Medicaid planning is the process of preparing your estate so that you can qualify for benefits under the government’s Medicaid program. Part of this process involves reducing the assets you own so that you can meet the financial requirements of the program.
Your home is likely your most valuable asset. It is probably also one you still use. According to the CPA Journal, you have some options to handle your home and prevent it from causing issues with Medicaid qualification.
Medicaid asset protection trust
A trust allows you to change the ownership of an asset while you are still alive. If you put your home into a MAPT, the trust owns the title to it, not you. However, you gain the rights to lifelong use of it.
You can also then prepare for the event that you die, which will dissolve the trust and pass the home onto whoever you choose as the beneficiary of the trust.
You should note this is an irrevocable trust, which means you cannot make changes to it once you create it without going through a legal process.

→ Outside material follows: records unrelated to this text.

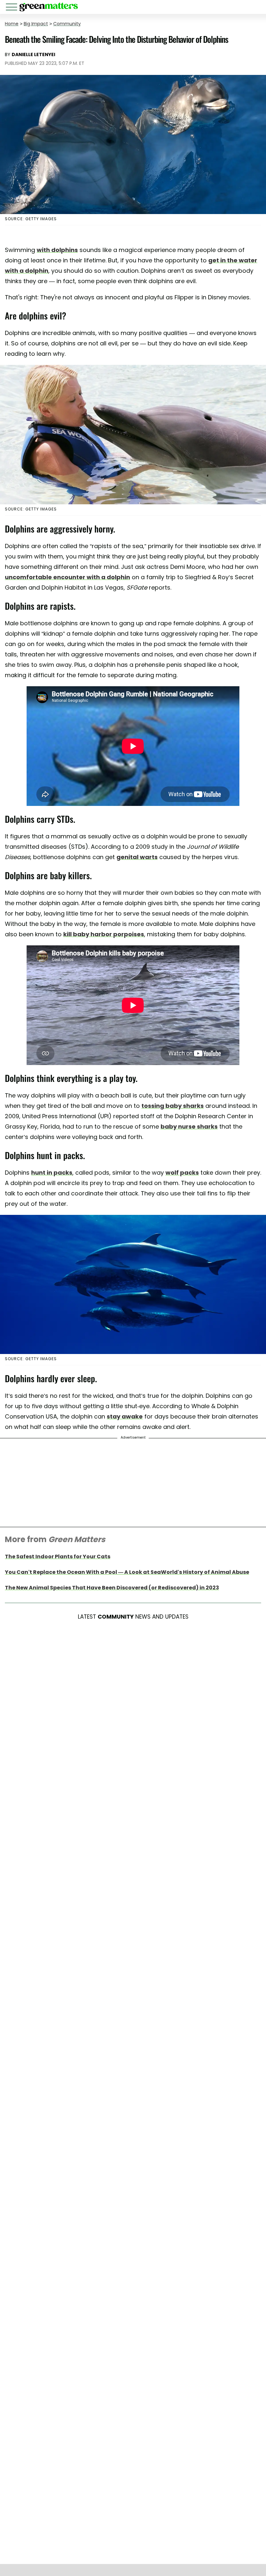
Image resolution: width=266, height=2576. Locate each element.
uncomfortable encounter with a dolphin (67, 577)
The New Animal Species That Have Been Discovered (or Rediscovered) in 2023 (112, 1587)
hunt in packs (51, 1172)
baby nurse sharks (189, 1126)
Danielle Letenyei (33, 54)
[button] (13, 8)
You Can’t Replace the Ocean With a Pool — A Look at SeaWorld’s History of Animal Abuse (127, 1572)
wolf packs (182, 1172)
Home (11, 23)
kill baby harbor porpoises (103, 934)
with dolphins (57, 250)
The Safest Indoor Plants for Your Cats (57, 1556)
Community (67, 23)
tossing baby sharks (172, 1106)
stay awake (125, 1416)
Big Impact (36, 23)
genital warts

In most cases, though, if you create a MAPT, you will not need to make changes later.
If you are not in the Medicaid lookback period, which is 60 months prior to your application for the program, you can simply title your home in the name of someone else. Most often this means putting the title in your child’s name or whoever you would leave it to upon your death.
You should make sure you understand the rules of Medicaid for seniors before you do anything with your home. This will help to ensure you protect it effectively and do not impact your eligibility for the program.